Edit: Actually, here's a post where an NZ watchdog says a reasonable time for PS3 is 5 years. This post was made a few years ago, but you might be able to argue this here now too.
 

Jintor

Member
I doubt you would just accept verbatim the one-year warranty as 'reasonable expected time of operation', that would be hideously advantageous to sellers.
 

Yagharek

Member
There's no statutory time limit... giving a conservative estimate I would put it at about 2-3 years for console hardware, but that's my personal estimate. It would depend on what Sony says is the lifetime for a console, for example. Chasing it would be expensive and time consuming though

/edit Vince are you just bringing threads from gaming into AusGAF

lol, no, just fact checking for once AFTER I make a post.

I wonder how well you could argue that a console should last a console generation? I know more and more systems have more complex issues, but it was never really the case that a system should be 'expected' to maybe fail after only a couple of years.

Since the days of PS1/2, it seems to have been a case of decreasing expectations and 360s brought that down to six months.

I wonder how plausible it would be to argue that Sony's "Ten Year Plan" might be cause to expect a system to last that long? Hell, I expect to still have a working Gamecube after the PS4 generation is over.
 

midonnay

Member
is it strange that the only thing I could think about when watching the interviews with Phil Fish is....
James Van Der Beek
 

Yagharek

Member
My god. People defending ps3s failing within 7 months (refurbs).

"But the warranty was for 3 months! You should be happy it lasted 7!"
 

Jintor

Member
lol, no, just fact checking for once AFTER I make a post.

I wonder how well you could argue that a console should last a console generation? I know more and more systems have more complex issues, but it was never really the case that a system should be 'expected' to maybe fail after only a couple of years.

Since the days of PS1/2, it seems to have been a case of decreasing expectations and 360s brought that down to six months.

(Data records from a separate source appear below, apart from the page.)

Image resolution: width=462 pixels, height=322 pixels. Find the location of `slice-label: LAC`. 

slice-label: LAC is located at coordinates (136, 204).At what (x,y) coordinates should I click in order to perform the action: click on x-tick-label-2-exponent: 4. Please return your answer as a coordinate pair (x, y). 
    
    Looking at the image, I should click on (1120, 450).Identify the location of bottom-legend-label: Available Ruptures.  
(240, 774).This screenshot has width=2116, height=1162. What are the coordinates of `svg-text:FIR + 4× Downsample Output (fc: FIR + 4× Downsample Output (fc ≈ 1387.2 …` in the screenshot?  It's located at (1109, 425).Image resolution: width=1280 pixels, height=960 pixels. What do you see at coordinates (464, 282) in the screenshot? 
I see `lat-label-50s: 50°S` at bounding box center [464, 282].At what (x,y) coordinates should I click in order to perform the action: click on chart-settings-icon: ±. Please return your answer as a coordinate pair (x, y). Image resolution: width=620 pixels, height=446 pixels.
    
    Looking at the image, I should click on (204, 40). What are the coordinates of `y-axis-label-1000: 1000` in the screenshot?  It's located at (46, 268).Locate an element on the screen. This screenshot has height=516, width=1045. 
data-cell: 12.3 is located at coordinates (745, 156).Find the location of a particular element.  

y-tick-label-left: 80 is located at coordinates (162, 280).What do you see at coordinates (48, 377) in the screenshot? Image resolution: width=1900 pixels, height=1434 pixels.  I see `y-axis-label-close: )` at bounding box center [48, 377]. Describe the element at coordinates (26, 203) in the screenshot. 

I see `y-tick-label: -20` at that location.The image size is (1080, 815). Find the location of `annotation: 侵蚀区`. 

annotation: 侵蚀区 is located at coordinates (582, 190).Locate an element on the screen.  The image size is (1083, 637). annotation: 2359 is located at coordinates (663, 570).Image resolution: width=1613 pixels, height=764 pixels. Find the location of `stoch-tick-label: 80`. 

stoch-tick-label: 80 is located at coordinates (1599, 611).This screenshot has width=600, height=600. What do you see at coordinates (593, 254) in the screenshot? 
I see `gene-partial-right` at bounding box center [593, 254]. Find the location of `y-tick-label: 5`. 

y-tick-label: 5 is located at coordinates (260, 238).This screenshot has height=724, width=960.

I wonder how plausible it would be to argue that Sony's "Ten Year Plan" might be cause to expect a system to last that long? Hell, I expect to still have a working Gamecube after the PS4 generation is over.

No, I don't think a 'console generation' is related to the reasonable expected working length of the hardware, courts would probably look to standards in similar fields (other consoles, consumer electronics involving similar technology, etc) before that kind of thing.
 

Yagharek

Member
What would you consider a reasonable expectation then, for the 3 consoles at the start of this gen?

$650 for 360, $999 for PS3, $399 for Wii.

I'd be expecting 5, 7 and 10 years based on a combination of price, track record and impressions of build quality.
 
My god. People defending ps3s failing within 7 months (refurbs).

"But the warranty was for 3 months! You should be happy it lasted 7!"
Depends on what was refurbished. When I got my 360 back from RROD I got E74 errors right front first hookup that happened every now and then.

Basically fuck being a tester for this shit that is pushed out the door 2 years before it is built effectively. Mobile phones are just as bad now too.